After reading the "Critical remarks on BR" I would like to add a few words. Specifically with regards to the following part of the discussion:

"There is adaptation as a state (sometimes referred to as adaption) and adaptation as a process. The state of adaptation refers to the observation that there is a strict correlation between properties of different organisms that are essential for their survival. This correlation is not just compatible with biotic regulation but constitutes the essence of it. The various species are correlated to each other as are the parts of a complex machine. The properties of the machine as a whole are correlated with the properties of the environment where it works and which it controls. It cannot be otherwise. The biotic regulation mechanism may evolve, but this evolution will preserve the correlation between its parts. I am still not sure about what you are aiming at. To attain a state of adaptation is a process that I would call adaptation. Example: For flowers and pollinaters to become so exceedingly well adapted to each other, it seems to me that they have gone through a process that could be called adaptation. But I am rather ignorant also about this. I shall try to understand a little more about ecology and information, using some of the references you have provided."
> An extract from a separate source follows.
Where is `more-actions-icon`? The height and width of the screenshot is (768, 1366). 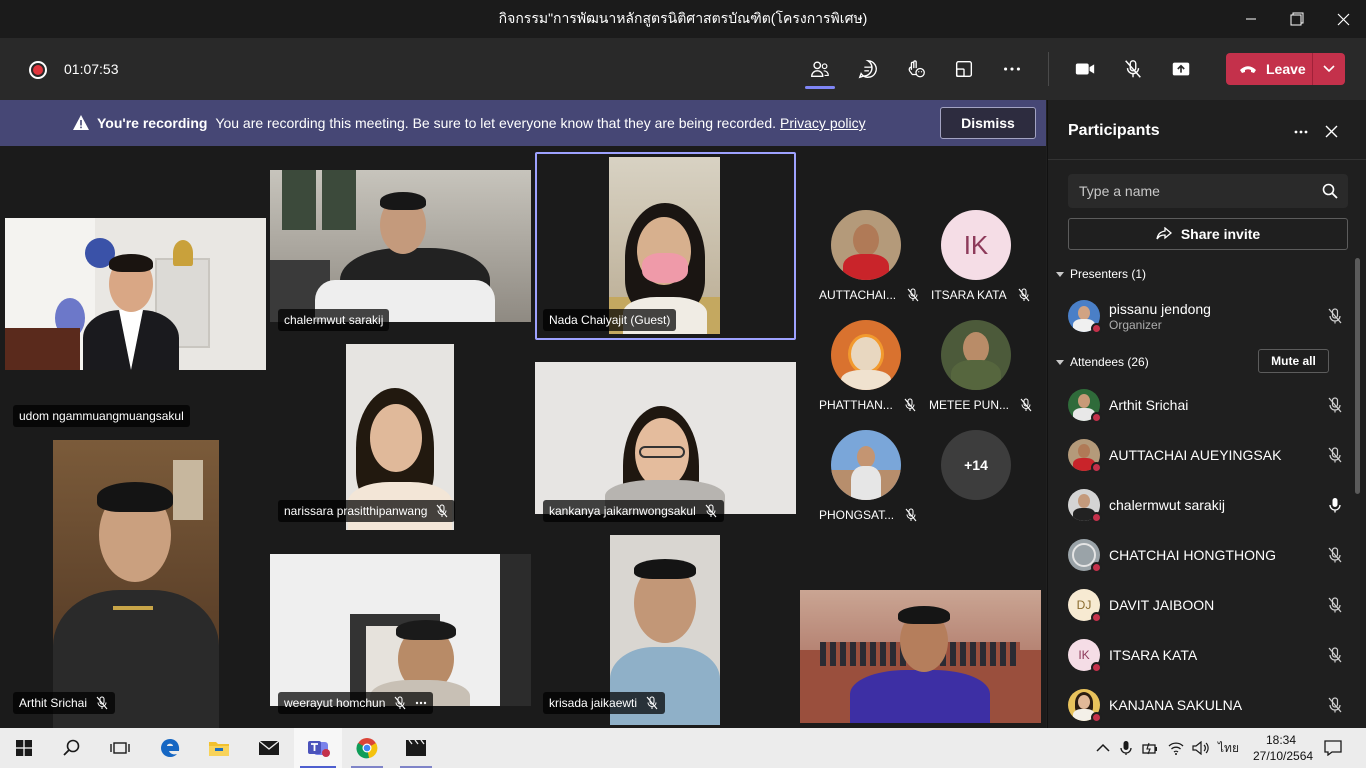 more-actions-icon is located at coordinates (1012, 69).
I would like to add how I imagine the "adaptation" between flowers and pollinators that Mats refers to in his example. I emphasis that this is how I imagine it. I'm not claiming it to be the truth. However, I hope it may be useful for Mats and this particular part of the discussion. 

After reading some of the work of G&M, Keith Skene and Robert Ulanowicz I imagine this in a certain way following an extinction level event like the impact of a meteorite. Skene (who is very familiar with the work of G&M) argues that there is a thermodynamic framework for evolutionary tempo, where life diffuses into available ecological space. As he puts it, speciation occurs in the empty marketplaces, not in the crowded back-alleys. Opportunity, not competition, characterises this phase. A meteorite impact seems like such an opportunity. In my perspective this phase is similar to a situation of resource abundance as described by G&M when competitive interaction and stabilising selection are absent. According to Skene speciation slows when ecological space starts to become saturated. This in when competition and natural selection kick in. This is where Ulanowicz’s work on self-sustaining autocatalytic networks fits well into this narrative. In autocatalytic networks disparate elements are joined in cycling systems. Ulanowicz defines autocatalysis as any manifestation of a positive feedback loop wherein the direct effect of every link on its downstream neighbour is positive. I imagine that when ecological space starts to become saturated such self-sustaining networks start to form. When (because of saturation of ecological space) these networks start to touch/overlap, competition among the associated configurations becomes the inevitable result. I view this as the moment when normal ecological communities (tree/host plus microbiome) start to form and enter in competitive interaction and stabilising selection.

This is how I imagine adaptation between Mats' flowers and pollinators.